▶ Challenge
Can you reproduce the following material word for word, covering every entry?

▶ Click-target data
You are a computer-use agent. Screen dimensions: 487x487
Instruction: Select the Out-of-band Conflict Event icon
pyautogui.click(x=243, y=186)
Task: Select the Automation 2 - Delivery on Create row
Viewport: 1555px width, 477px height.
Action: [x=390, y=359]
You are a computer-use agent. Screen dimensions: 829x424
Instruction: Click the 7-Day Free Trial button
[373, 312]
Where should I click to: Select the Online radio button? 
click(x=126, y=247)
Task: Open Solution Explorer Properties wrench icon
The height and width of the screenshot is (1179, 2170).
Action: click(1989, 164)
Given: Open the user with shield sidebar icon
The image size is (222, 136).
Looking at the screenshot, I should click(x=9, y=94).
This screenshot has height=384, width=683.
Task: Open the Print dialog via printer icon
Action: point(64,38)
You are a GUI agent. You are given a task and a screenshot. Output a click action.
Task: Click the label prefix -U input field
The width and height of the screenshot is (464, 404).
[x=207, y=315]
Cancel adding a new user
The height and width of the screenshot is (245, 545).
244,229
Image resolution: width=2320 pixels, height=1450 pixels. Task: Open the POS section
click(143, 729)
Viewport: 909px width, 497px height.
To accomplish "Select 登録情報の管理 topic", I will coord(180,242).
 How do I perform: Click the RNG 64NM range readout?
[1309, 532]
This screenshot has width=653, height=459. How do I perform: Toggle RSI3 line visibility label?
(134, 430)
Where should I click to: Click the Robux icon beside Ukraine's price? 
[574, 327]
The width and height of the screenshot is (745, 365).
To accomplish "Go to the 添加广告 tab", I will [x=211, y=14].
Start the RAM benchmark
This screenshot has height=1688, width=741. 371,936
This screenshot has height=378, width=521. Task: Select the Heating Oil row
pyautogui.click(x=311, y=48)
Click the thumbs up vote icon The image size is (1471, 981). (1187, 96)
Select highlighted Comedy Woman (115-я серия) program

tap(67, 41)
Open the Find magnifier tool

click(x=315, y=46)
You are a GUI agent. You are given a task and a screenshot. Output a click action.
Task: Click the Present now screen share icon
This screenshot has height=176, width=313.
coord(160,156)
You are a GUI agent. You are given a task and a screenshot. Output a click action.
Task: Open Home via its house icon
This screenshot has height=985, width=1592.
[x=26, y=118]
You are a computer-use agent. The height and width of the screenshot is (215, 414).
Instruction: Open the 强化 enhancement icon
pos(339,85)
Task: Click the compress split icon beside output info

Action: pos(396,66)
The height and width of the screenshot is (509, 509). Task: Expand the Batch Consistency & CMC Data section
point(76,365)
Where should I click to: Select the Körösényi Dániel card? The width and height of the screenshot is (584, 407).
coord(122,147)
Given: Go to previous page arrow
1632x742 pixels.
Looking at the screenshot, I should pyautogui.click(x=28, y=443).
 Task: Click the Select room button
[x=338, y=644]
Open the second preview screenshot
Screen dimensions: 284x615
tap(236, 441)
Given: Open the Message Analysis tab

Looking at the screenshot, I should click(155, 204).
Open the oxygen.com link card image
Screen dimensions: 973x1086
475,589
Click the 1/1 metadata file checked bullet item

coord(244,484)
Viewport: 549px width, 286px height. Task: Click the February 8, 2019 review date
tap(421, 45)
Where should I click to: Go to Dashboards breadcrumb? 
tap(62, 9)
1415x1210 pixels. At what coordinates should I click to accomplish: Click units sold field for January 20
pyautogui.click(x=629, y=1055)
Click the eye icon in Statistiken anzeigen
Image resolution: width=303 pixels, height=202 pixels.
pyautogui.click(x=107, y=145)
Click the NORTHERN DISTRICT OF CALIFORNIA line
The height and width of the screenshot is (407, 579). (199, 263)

▶ The output
You are a computer-use agent. Screen dimensions: 487x487
Instruction: Select the Out-of-band Conflict Event icon
pyautogui.click(x=243, y=186)
Task: Select the Automation 2 - Delivery on Create row
Viewport: 1555px width, 477px height.
Action: [x=390, y=359]
You are a computer-use agent. Screen dimensions: 829x424
Instruction: Click the 7-Day Free Trial button
[373, 312]
Where should I click to: Select the Online radio button? 
click(x=126, y=247)
Task: Open Solution Explorer Properties wrench icon
The height and width of the screenshot is (1179, 2170).
Action: click(1989, 164)
Given: Open the user with shield sidebar icon
The image size is (222, 136).
Looking at the screenshot, I should click(x=9, y=94).
This screenshot has height=384, width=683.
Task: Open the Print dialog via printer icon
Action: point(64,38)
You are a GUI agent. You are given a task and a screenshot. Output a click action.
Task: Click the label prefix -U input field
The width and height of the screenshot is (464, 404).
[x=207, y=315]
Cancel adding a new user
The height and width of the screenshot is (245, 545).
244,229
Image resolution: width=2320 pixels, height=1450 pixels. Task: Open the POS section
click(143, 729)
Viewport: 909px width, 497px height.
To accomplish "Select 登録情報の管理 topic", I will coord(180,242).
 How do I perform: Click the RNG 64NM range readout?
[1309, 532]
This screenshot has width=653, height=459. How do I perform: Toggle RSI3 line visibility label?
(134, 430)
Where should I click to: Click the Robux icon beside Ukraine's price? 
[574, 327]
The width and height of the screenshot is (745, 365).
To accomplish "Go to the 添加广告 tab", I will [x=211, y=14].
Start the RAM benchmark
This screenshot has height=1688, width=741. 371,936
This screenshot has height=378, width=521. Task: Select the Heating Oil row
pyautogui.click(x=311, y=48)
Click the thumbs up vote icon The image size is (1471, 981). (1187, 96)
Select highlighted Comedy Woman (115-я серия) program

tap(67, 41)
Open the Find magnifier tool

click(x=315, y=46)
You are a GUI agent. You are given a task and a screenshot. Output a click action.
Task: Click the Present now screen share icon
This screenshot has height=176, width=313.
coord(160,156)
You are a GUI agent. You are given a task and a screenshot. Output a click action.
Task: Open Home via its house icon
This screenshot has height=985, width=1592.
[x=26, y=118]
You are a computer-use agent. The height and width of the screenshot is (215, 414).
Instruction: Open the 强化 enhancement icon
pos(339,85)
Task: Click the compress split icon beside output info

Action: pos(396,66)
The height and width of the screenshot is (509, 509). Task: Expand the Batch Consistency & CMC Data section
point(76,365)
Where should I click to: Select the Körösényi Dániel card? The width and height of the screenshot is (584, 407).
coord(122,147)
Given: Go to previous page arrow
1632x742 pixels.
Looking at the screenshot, I should pyautogui.click(x=28, y=443).
 Task: Click the Select room button
[x=338, y=644]
Open the second preview screenshot
Screen dimensions: 284x615
tap(236, 441)
Given: Open the Message Analysis tab

Looking at the screenshot, I should click(155, 204).
Open the oxygen.com link card image
Screen dimensions: 973x1086
475,589
Click the 1/1 metadata file checked bullet item

coord(244,484)
Viewport: 549px width, 286px height. Task: Click the February 8, 2019 review date
tap(421, 45)
Where should I click to: Go to Dashboards breadcrumb? 
tap(62, 9)
1415x1210 pixels. At what coordinates should I click to accomplish: Click units sold field for January 20
pyautogui.click(x=629, y=1055)
Click the eye icon in Statistiken anzeigen
Image resolution: width=303 pixels, height=202 pixels.
pyautogui.click(x=107, y=145)
Click the NORTHERN DISTRICT OF CALIFORNIA line
The height and width of the screenshot is (407, 579). (199, 263)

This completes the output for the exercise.